Cependant, après le temps de repos, nous allons reprendre le tourbillon de nos activités, le rythme soutenu de nos engagements familiaux, professionnels et associatifs. Et si nous osions poser un regard sur nos agendas ? Nos agendas sont déjà remplis des premiers rendez-vous de l’année à venir afin d’organiser, d’optimiser parfois à la minute près, au risque peut-être de laisser peu de place à l’inattendu … Qu’est-ce qui nous pousse, consciemment ou pas, à faire déborder nos vies de toute part, sans nous soucier « ni du jour, ni de l’heure » ?
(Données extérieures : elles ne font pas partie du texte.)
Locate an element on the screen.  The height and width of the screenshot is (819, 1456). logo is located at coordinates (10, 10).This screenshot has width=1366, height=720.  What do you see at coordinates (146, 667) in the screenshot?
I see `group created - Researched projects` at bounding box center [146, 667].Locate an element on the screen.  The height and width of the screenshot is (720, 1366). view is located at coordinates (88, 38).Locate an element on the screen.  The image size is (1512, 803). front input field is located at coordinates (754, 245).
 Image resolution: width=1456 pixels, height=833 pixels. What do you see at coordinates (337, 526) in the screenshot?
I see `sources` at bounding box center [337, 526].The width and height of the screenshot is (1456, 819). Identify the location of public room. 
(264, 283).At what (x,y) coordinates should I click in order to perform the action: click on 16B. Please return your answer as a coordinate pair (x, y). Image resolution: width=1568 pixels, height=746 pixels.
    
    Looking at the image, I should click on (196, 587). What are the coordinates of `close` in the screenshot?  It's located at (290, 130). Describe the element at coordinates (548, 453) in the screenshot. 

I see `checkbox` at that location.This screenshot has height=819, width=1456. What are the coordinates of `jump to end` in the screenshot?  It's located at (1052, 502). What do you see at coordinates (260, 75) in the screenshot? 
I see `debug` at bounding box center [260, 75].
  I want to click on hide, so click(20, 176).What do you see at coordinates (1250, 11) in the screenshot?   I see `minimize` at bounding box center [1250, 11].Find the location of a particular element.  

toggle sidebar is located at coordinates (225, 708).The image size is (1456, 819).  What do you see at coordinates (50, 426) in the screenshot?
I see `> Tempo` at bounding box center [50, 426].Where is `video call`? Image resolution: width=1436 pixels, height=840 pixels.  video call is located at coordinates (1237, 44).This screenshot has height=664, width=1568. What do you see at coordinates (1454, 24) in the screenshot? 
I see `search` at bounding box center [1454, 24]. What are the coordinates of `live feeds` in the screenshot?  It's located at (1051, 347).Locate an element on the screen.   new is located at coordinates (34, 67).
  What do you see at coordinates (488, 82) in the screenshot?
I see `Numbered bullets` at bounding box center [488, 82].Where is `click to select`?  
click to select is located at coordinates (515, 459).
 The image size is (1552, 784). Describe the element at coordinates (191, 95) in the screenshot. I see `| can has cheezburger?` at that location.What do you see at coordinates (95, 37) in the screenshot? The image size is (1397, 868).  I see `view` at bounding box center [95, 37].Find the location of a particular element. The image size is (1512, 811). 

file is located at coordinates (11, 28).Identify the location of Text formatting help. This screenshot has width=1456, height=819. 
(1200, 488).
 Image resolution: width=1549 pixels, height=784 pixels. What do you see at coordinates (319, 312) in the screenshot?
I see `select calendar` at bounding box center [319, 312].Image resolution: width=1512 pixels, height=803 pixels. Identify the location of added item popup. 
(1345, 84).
Et si, nous nous arrêtions pour prier avec nos agendas, papier ou numérique ? La proposition a été faite aux retraitants de la retraite de carême avec l’évangile de saint Luc (Saint-Gervais, Paris) pour vivre une expérience spirituelle qui permet d’entendre l’invitation « à chercher Dieu en toute chose » (Ignace de Loyola), et l’appel à ordonner sa vie.
Dans un premier temps, cette proposition a surpris les retraitants qui ont posé des regards dubitatifs sur leurs téléphones, objet de notre quotidien, profane, utile, « fil à la patte » parfois tyrannique. Osons entrer dans ce temps de prière en visualisant sur nos agendas les activités de la semaine précédente et disposons-nous à accueillir la semaine passée comme un don de Dieu, l’espace et le lieu où Dieu était là …et la place du repos le 7e jour. En présence du Christ qui nous appelle à servir sans cesse, accueillons Dieu au cœur de nos vies, au cœur des villes. Entrons dans une lenteur où le temps s’épaissit, se savoure ; une lenteur qui rafraîchit comme l’eau vive et qui ouvre de l’espace pour l’autre.
Alors, nos oreilles peuvent entendre l’appel à veiller de saint Matthieu, comme un appel à habiter notre présent en écho à l’invitation du pape François (homélie de Pentecôte 2021) :
« Le premier conseil de l’Esprit Saint est : “Habite le présent”. Le présent, pas le passé ou l’avenir. (…) L’Esprit nous rappelle la grâce du présent. Il n’y a pas de temps meilleur pour nous : maintenant, là où nous sommes, c’est le moment unique et irremplaçable pour faire du bien, pour faire de la vie un don. Habitons le présent ! »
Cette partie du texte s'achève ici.